Dem Halter von Hannibal wünsche ich viel Kraft für die nächste Zeit -und dem Mann mit dem Messer alles schlechte was nur geht

16. | Maria K | 17.12.2012 | 17:44 Uhr
@ Hugo T.

War ja klar, dass da direkt wieder auf freilaufende Hunde und Kampfhunde verwiesen wird. Vielleicht ist aber in dem Fall eher der freilaufende Mensch das Problem...

17. | Hugo T. | 17.12.2012 | 17:16 Uhr
zum Draufklicken

https://www.google.de/images?q=verletzungen+durch+hunde
http://www.soziologie-etc.com/natur/hund/miseria-de-perros-D/02-verletzungen-d-aggr-hunde.html
http://www.soziologie-etc.com/natur/hund/miseria-de-perros-D/03-menschentoetungen-d-aggr-hunde-kampfhunde.html

18. | Hugo T. | 17.12.2012 | 17:12 Uhr
Lieber ein toter Hund als ein totes Kind

https://www.google.de/images?q=verletzungen+durch+hunde
http://www.tagesspiegel.de/berlin/berliner-beissstatistik-mehr-als-600-menschen-durch-hunde-verletzt/4002278.html
http://www.animal-health-online.de/klein/2010/05/17/studie-hunde-beissen-haufiger-als-angenommen/5517/
http://www.tierhilfe-ueber-grenzen.net/50472094ff0ee971a/50472096ba10cf201/index.html
http://www.hundegesetze.de/news/info/026info.html
http://www.maulkorbzwang.de/statistiken.htm

19. | Albert Anstand | 17.12.2012 | 16:55 Uhr
@ Goettsche - Fernsehen?

Ich kenne die Sendung nicht, scheint Unterschichtferneshen zu sein.

Diese Eskalation war überflüssig, aber ich kann Menschen verstehen, die gegen freilaufende Hunde sind, sehr sogar. Und Schuld haben nicht die Hunde, sondern die HalterInnen.

Schön, wenn die HalterInnen auch mal ein bißchen Angst haben, so wie Kinder, Eltern von Kindern oder alte Leute.

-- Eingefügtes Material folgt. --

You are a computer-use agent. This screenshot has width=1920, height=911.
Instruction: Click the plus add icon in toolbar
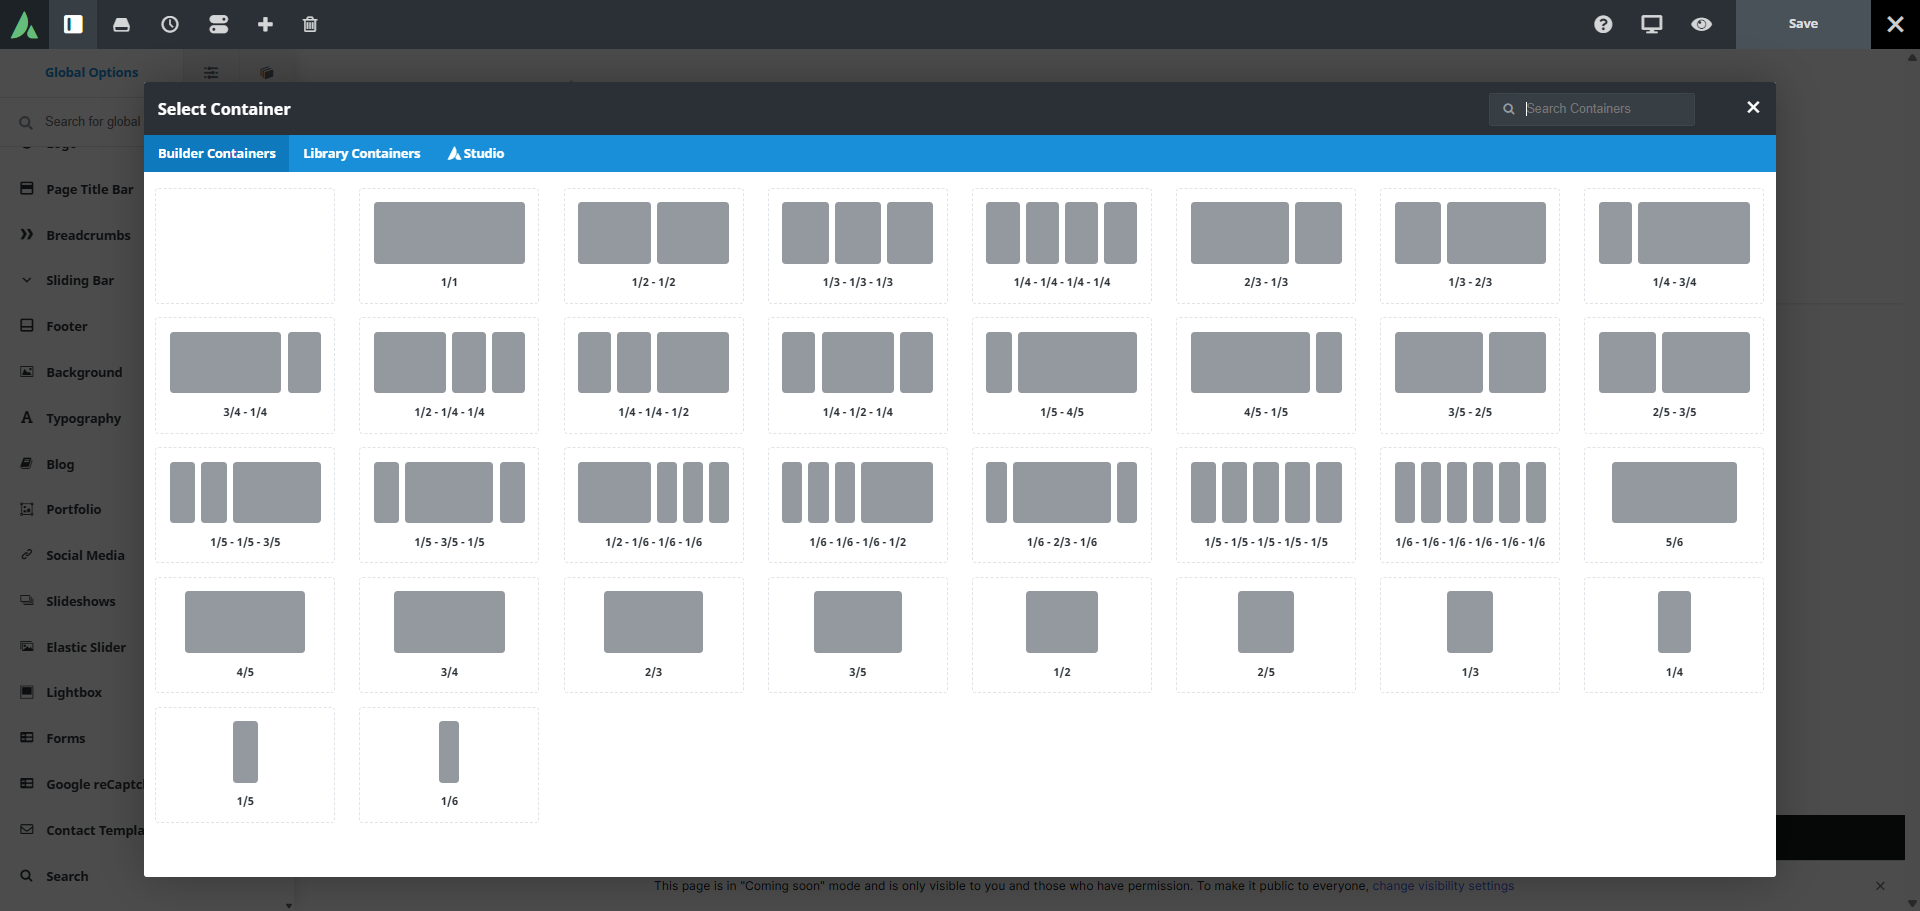click(x=265, y=24)
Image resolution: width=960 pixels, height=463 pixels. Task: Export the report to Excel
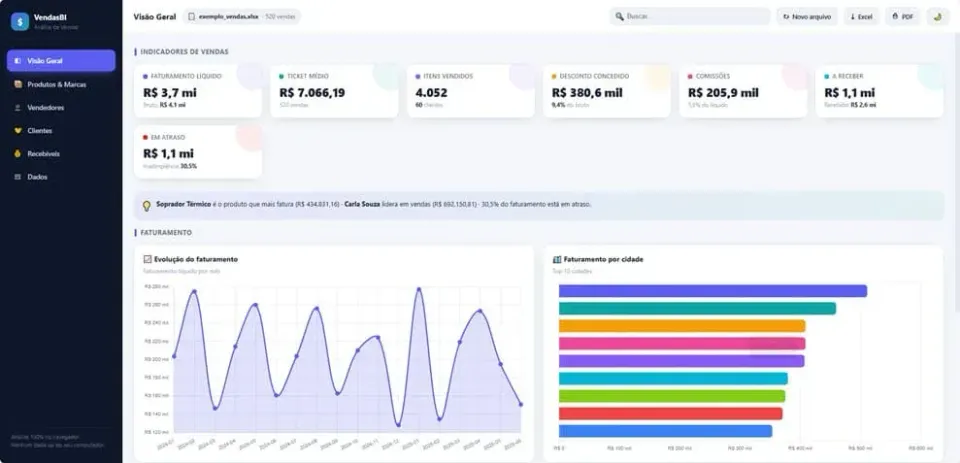pos(861,17)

20. | Antje Goettsche | 17.12.2012 | 16:41 Uhr
Albert Anstand

Sie schauen wohl zuviel Fernsehen "Der tut nix, der will nur spielen"??
Doch nun zum wesentlichen.
Nun werden sogar schon freilaufende Hunde abgestochen. Wann sind die Besitzer dran?? Hunde ohne Leine sind wesentlich ruhiger und nicht agressiv. Agressiv macht die Leine oder evtl. sogar Maulkorb. Wie der Herr so sein Gesch"e"rr.
Ich bin 54 Jahre alt, bin im Elternhaushalt mit Hunden aufgewachsen und habe seit meiner Heirat 1982 selbst Hunde gehabt. Jedes Jahr wurde es schlimmer. Ich habe Angst inzwischen, vor den Menschen. Nicht vor den Hunden. Denn ich habe immer mehr das Gefühl bekommen, wenn man einen Hund hat muß man ANGST haben. Verrückte Welt. Verrückte Menschen! Der Hund ist der beste Freund des Menschen.
Schämt Euch alle, die ihr die Hundebsitzer attakiert. Nun sogar bis zum Tod eines Hundes.

21. | Sonja Geißler | 17.12.2012 | 16:29 Uhr
Mörder läuft noch frei herum.

Auge um Auge - Zahn um Zahn. Der Mann muss mit allen Mitteln von der Öffentlichkeit fern gehalten werden. Er ist eine wandelnde Zeitbombe. Nehmt ihm den Hund weg und legt dem Mann einen Maulkorb an. Ich bin stinkesauer wenn ich so was lese. Er hat Glück gehabt dass ich die Tat nicht beobachtet habe.

Mein Mitgefühl gilt der Dame und der Familie des Hundes.

Ich selber habe einen Jagdhund und diese Rasse "Weimaraner" sind Knuddelhunde.

22. | Albert Anstand | 17.12.2012 | 15:59 Uhr
nur Spielen

Da wollte gewiß einer "nur spielen".

Wer Hunde anleint, ist auf der sicheren Seite. In jeder Hinsicht.